The Path to Knowledge: From Eating Disorders to Self-Acceptance
2006 was the year of the platinum blonde pixie cut and the super skinny models. The first season of Germany’s Next Top Model started and defined for an entire generation what a beautiful body should look like. Long narrow limbs, protruding collarbones and shoulder bones, thighs that don’t touch. For many young women, a battle against their own bodies began at that time, which would last for years. A banana and a granola bar a day. Then the vomiting. The refusal of any therapy. Being thin meant being chic. This simple equation led to complex eating disorders that often shaped an entire life. Two in-patient therapy stays later, a career in the fashion industry and still the disturbed relationship with my own body remained.
For many women, the actual healing process only begins in their mid-thirties. The realization that the body is a vehicle that carries you through life and through which pleasure, joy and pain can be experienced. A body that has grown a child, that endures chronic illness, that shows dents, wrinkles, and loose skin. Neither beautiful nor ugly, just real.
The fashion industry and its responsibility
The short phase of body diversity in fashion seems to be over again. Of the 7,817 looks shown in 182 shows, the smallest sizes dominate again. This development stands in stark contrast to real women’s body images and the progress that has been hard won in recent years. What is seen on the runways, red carpets and social media feeds shows women who have to function in a system that works against them. The renaissance of the slimming craze is not a random phenomenon, but a conscious step back to a time when women remained controllable through self-optimization.
The greatest luxury for women in our society is still simply taking up space. A woman who claims physical space is one who evades oppression. No more diet madness is therefore more than a personal concern, it is a political act.
The system behind body control
Anyone who devotes all their capacity to calorie counting and self-optimization no longer has time to fight for a symbolic place at the table, to organize themselves and to rebel. Starving women are controllable women. Without them the patriarchal system would not survive. This insight fundamentally changes the view of seemingly harmless beauty standards. A perverse irony is that criticism of anorexia also means a judgment of bodies that are read as female. This newest form of voyeurism is called “Concern Trolling”: it’s no longer just gawking, it’s worrying. Under the guise of health care, bodies continue to be measured, categorized and evaluated.
Dividing bodies into too fat and too thin is easier than admitting that we live in a world that hates women taking up space. This uncomfortable truth is obscured by seemingly well-meaning comments that nevertheless serve the well-known chauvinistic dynamic: the female body as a collective property that can be valued depending on the zeitgeist.

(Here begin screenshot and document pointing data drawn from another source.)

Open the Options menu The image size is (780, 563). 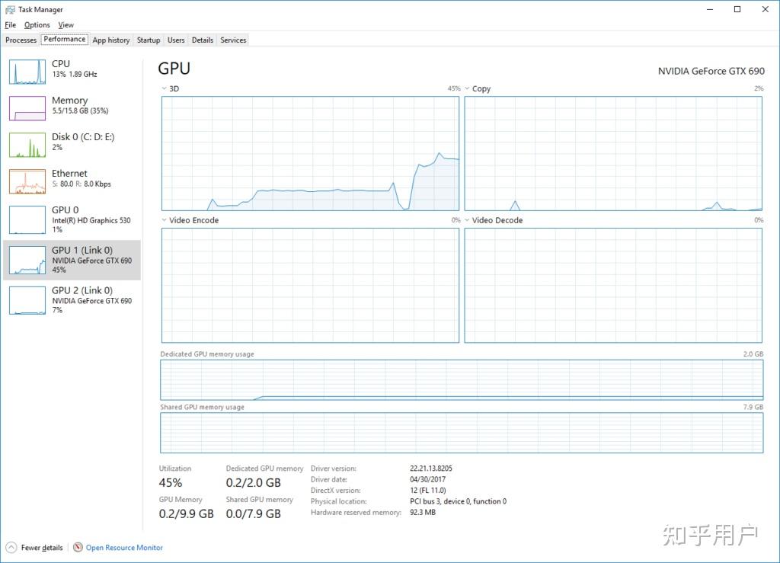pos(37,25)
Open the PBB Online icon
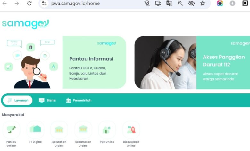 (107, 129)
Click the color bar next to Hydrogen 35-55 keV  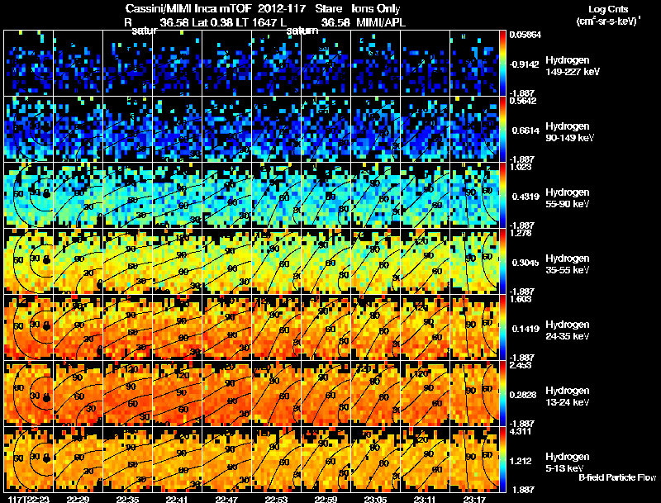coord(502,261)
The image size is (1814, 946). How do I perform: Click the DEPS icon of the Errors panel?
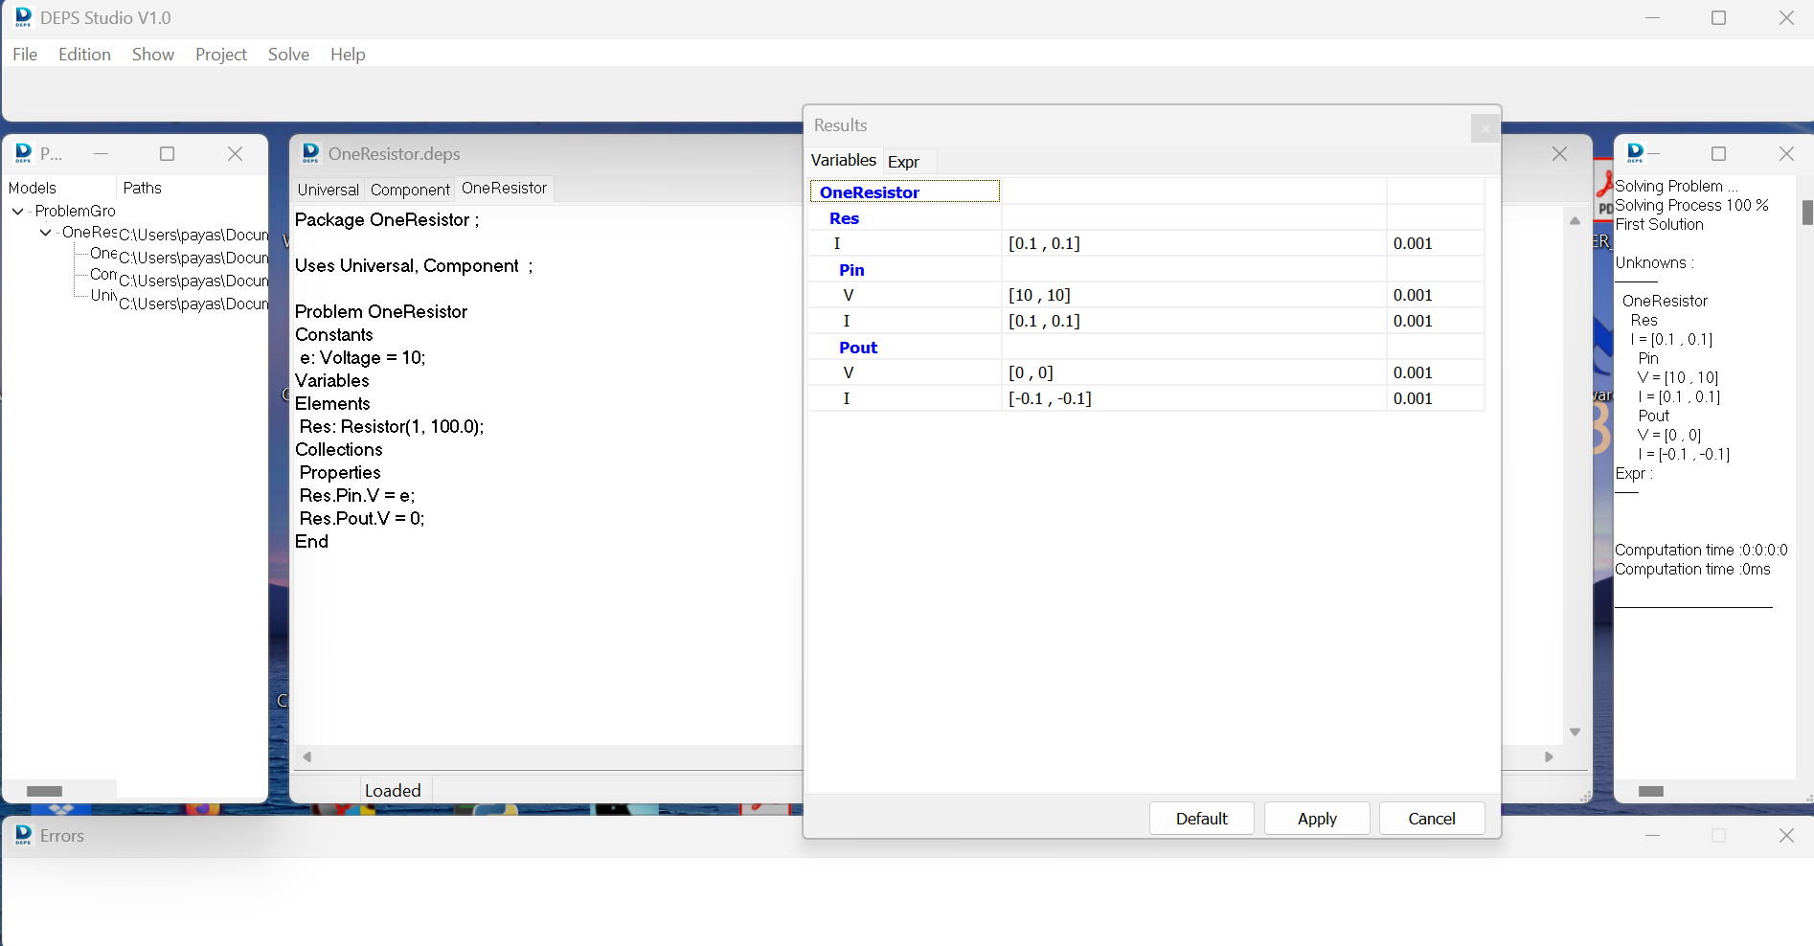click(x=23, y=836)
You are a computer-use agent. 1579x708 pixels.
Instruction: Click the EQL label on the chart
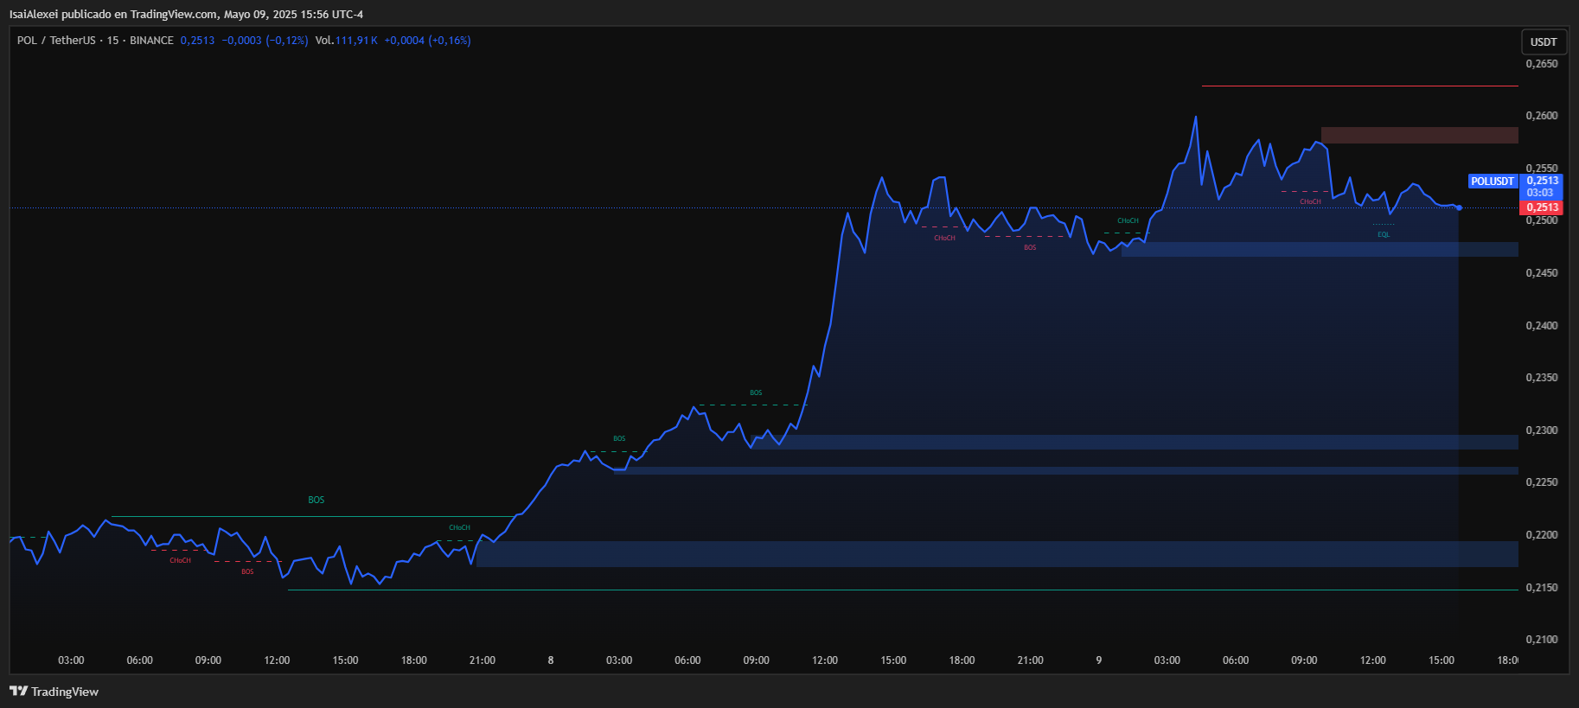[1384, 234]
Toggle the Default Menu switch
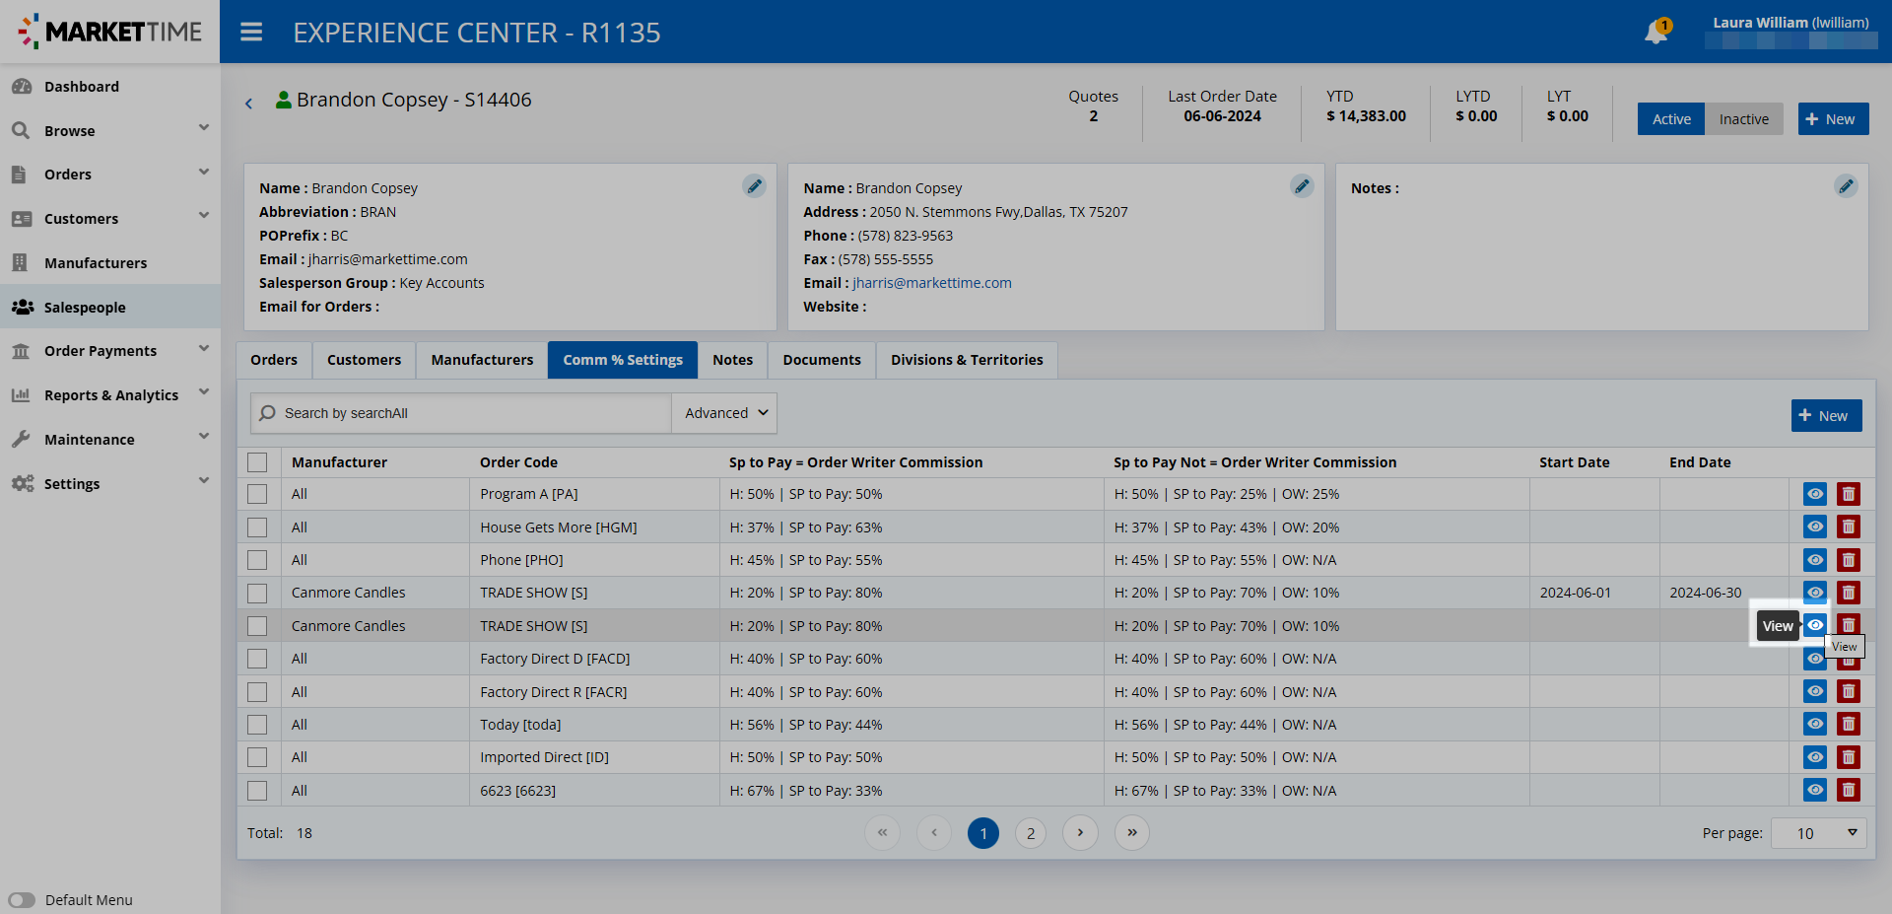Image resolution: width=1892 pixels, height=914 pixels. point(22,900)
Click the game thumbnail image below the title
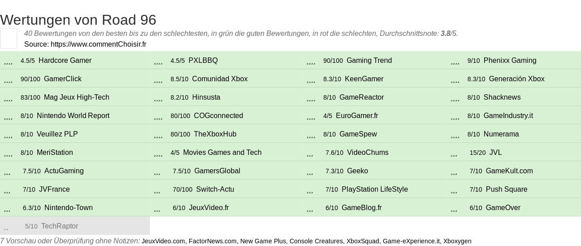 9,38
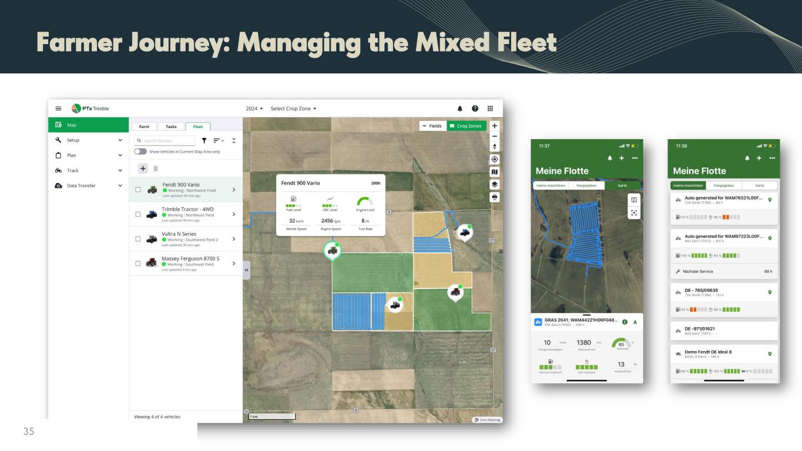Click the notification bell in PTx Trimble header
The image size is (802, 451).
[x=459, y=109]
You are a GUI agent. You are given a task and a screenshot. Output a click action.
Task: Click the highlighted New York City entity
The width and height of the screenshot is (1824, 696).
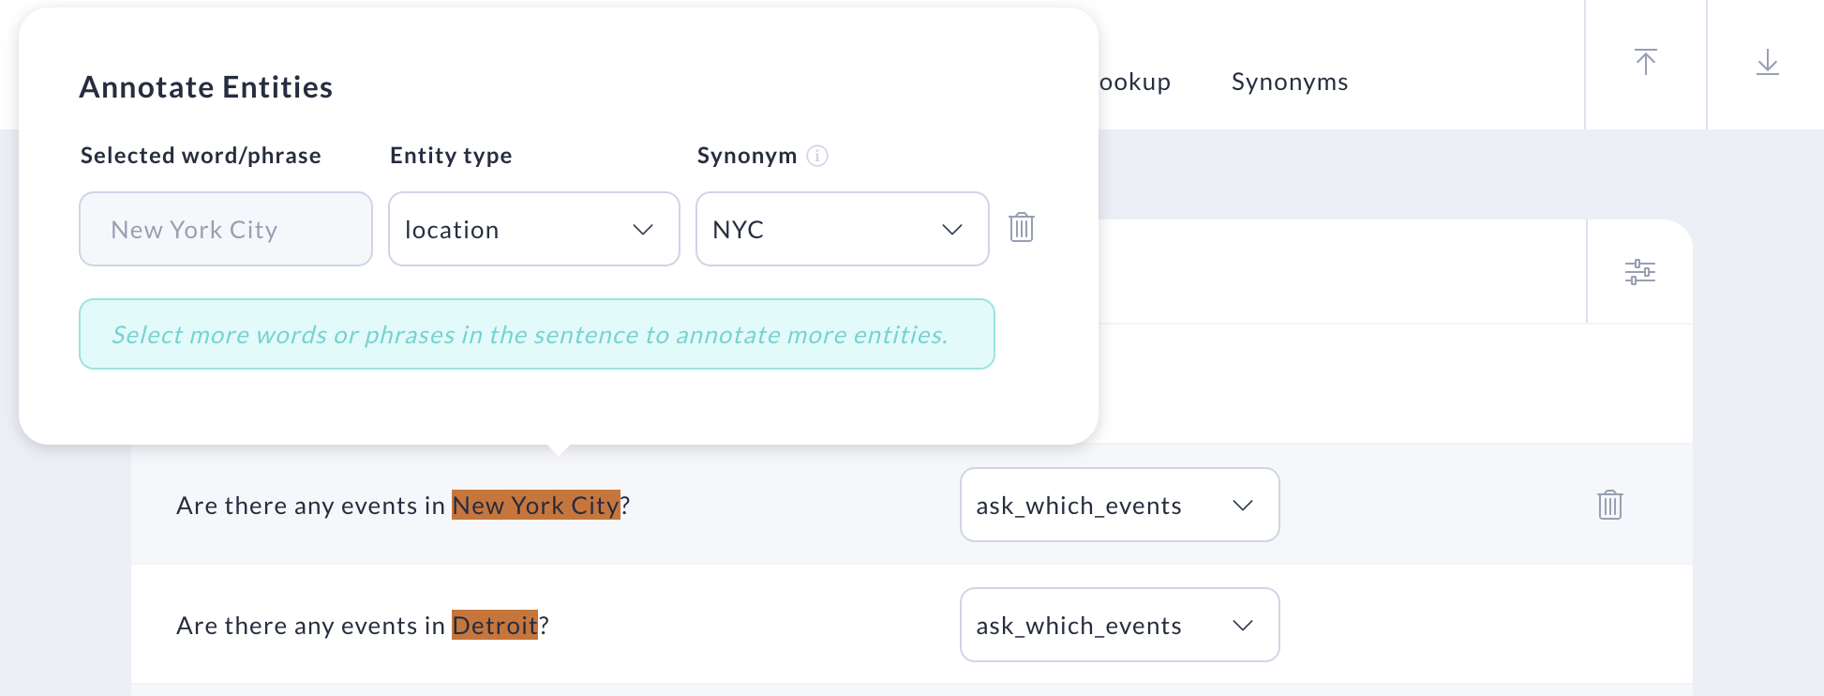[535, 505]
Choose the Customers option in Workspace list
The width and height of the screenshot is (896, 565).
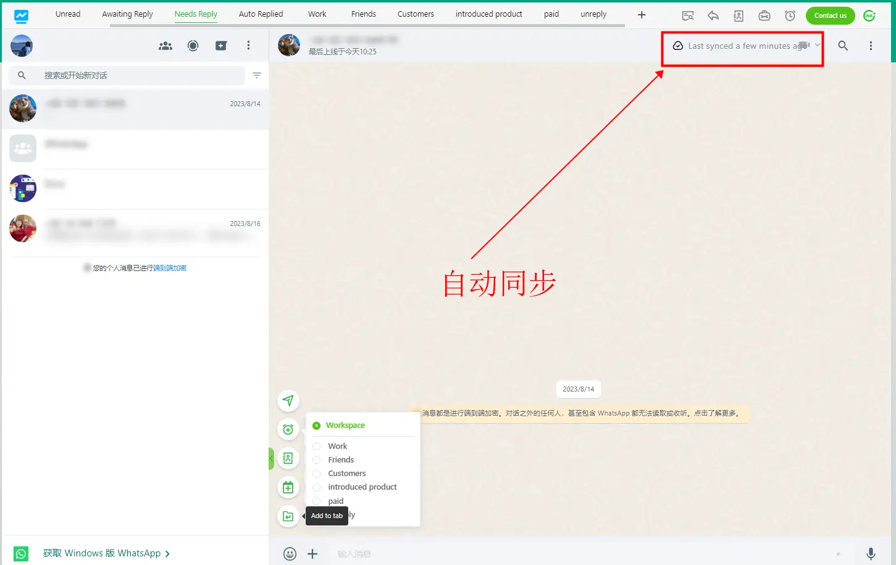coord(316,473)
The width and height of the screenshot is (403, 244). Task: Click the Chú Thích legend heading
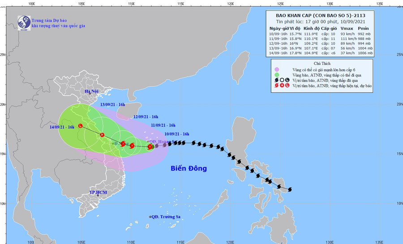coord(322,64)
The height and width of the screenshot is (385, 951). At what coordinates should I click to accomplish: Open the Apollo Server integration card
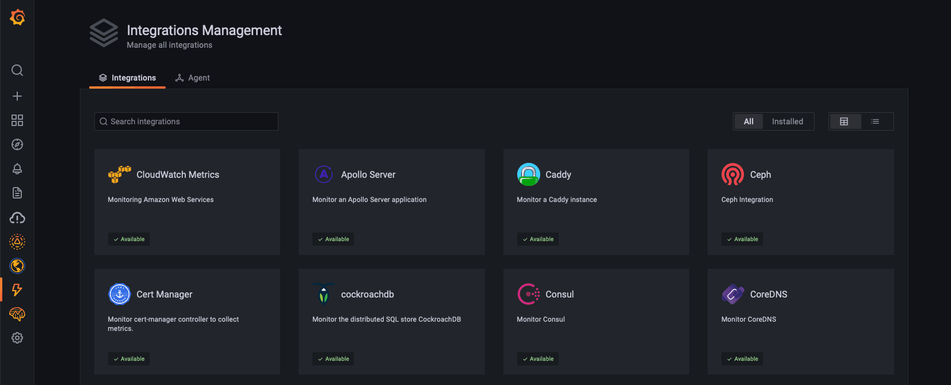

The radical alternative: self-determination instead of adaptation
After years of performative body diversity, the most radical fad would be a consistent disinterest in the weight of others and an unbridled desire for one’s own body. In a world that only tolerates women as little as possible, this is a conscious refusal. This refusal is evident in a growing movement of women who refuse to conform their bodies to expectations. When the gaze of others is no longer given power, women become uncontrollable. This uncontrollability is dangerous for a system that is based on the constant self-optimization and insecurity of women. The realization of being enough exactly as you are, not too little and above all not and never too much, is revolutionary. The anger and sadness about the return of the slimming craze is increasingly turning into active resistance. Women are beginning to understand that their worth is not tied to their body mass. You learn to redirect negative thoughts and give them less space.
The refusal to lose weight
The fashion industry may be back in favor of extreme thinness, but a growing number of women are no longer playing the game. The experiences with eating disorders, the arduous path to self-acceptance and the knowledge of the mechanisms of control have led to a new awareness. The fashion show numbers may be depressing, but they also show how urgent change is. At a time when society is becoming increasingly restrictive, refusing to downsize is an act of rebellion. Women who accept their bodies for what they are free themselves from control and create space for real change.